This is a simple scraper for the site MangaEden written in Python 3.9
It enables you to dowload any kind of manga series from the site https://www.mangaeden.com/it/
I called the script "EDEN"
Premise:
I'm new to GitHub and this is the first time i upload something here
I would like to learn more about the platform but for the moment everything may look a bit rough.
Just Take it as it is ;)
HOW DOES IT WORK?
The Scraper code is composed of a single script file ( "Eden.py" ) in Python 3.9 which takes care of all the stuff
The Script make use of wget ( GNU Wget 1.20.3 built on mingw3 - here: https://eternallybored.org/misc/wget/ )
to download manga main pages
The adoption of Wget as the base tool to scrape the site was an early idea and more over the development I moved to the "Request" lib of python which I had to install through PIP ( the package installer for Python )
"Request" gave me more controll over the download process of the sigle files and most important, allowed me to easily change proxy for each request when needed
By the way, the main page of each manga is still dowloaded by wget.
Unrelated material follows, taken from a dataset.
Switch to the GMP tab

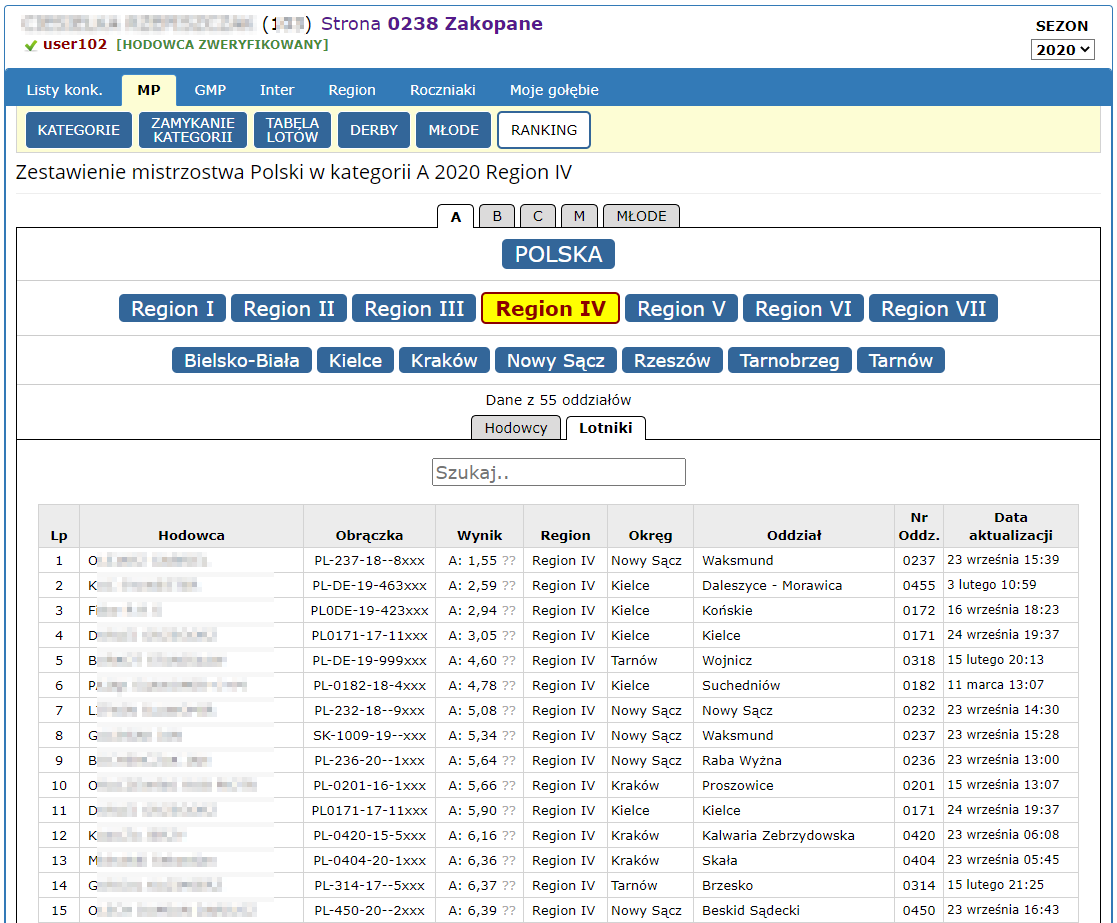210,90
Whit future releases i'm going to convert it to the "Request" lib too
ABOUT PROXIES:
When I started coding the script, i din't know i would need the use of a lot of proxies to get everything done, but testing the program i realized their importance to avoid web server refusing my requests
The Script got a series of proxies saved in a "Dictionary" and checks for their functioning just when the execution starts, removing unreachable ones
ABOUT FILE 501 INSIDE "Pages" FOLDER:
This file is really important
Sometimes a page request get "refused" by mangaeden webserver because too much requests were just sent whit the same IP ( Proxy )
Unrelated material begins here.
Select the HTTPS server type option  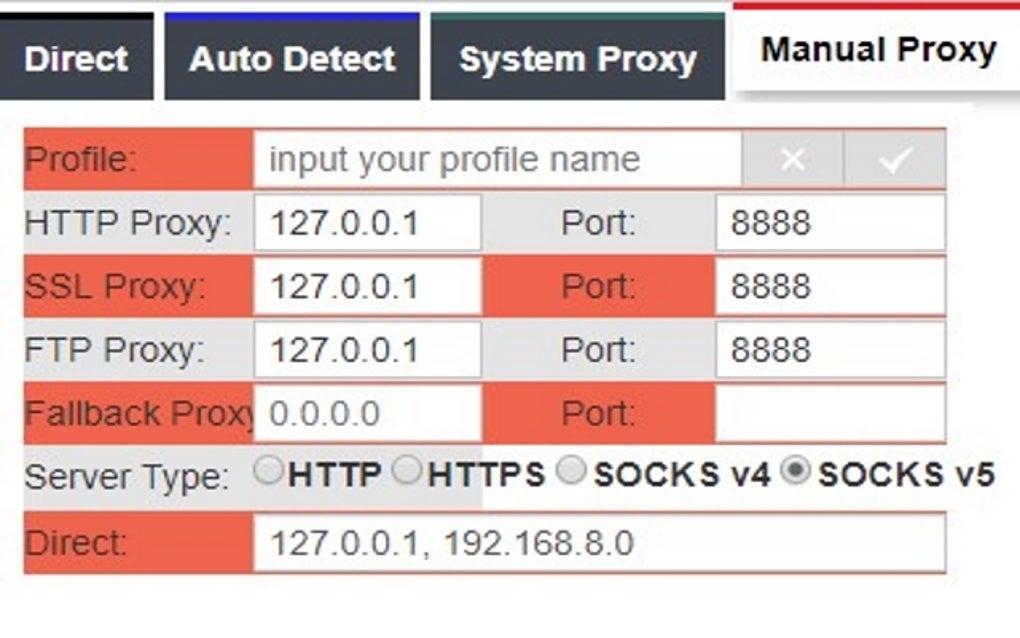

The WebServer realizes im a Scraper and decides to joke me
It responds with a fake page telling "ERROR 503" ( yes, the name is wrong xD ) so that "Request" lib does not return an error and can't understand if the correct response was just sent by the webserver
When this moment comes, having this fake page stored allows the program to compare it with the one he just dowloaded
if they match, too much requests have been sent with the same proxy, and the current download thread sleeps for 0.5 seconds before retrying
Well, basically this is how the script gets everything done
All the new stuff is stored insed "manga/manga-name/chapter-number/" folder
Hope my work is not so bad for you
Whit Love,
Karma
Milano - italy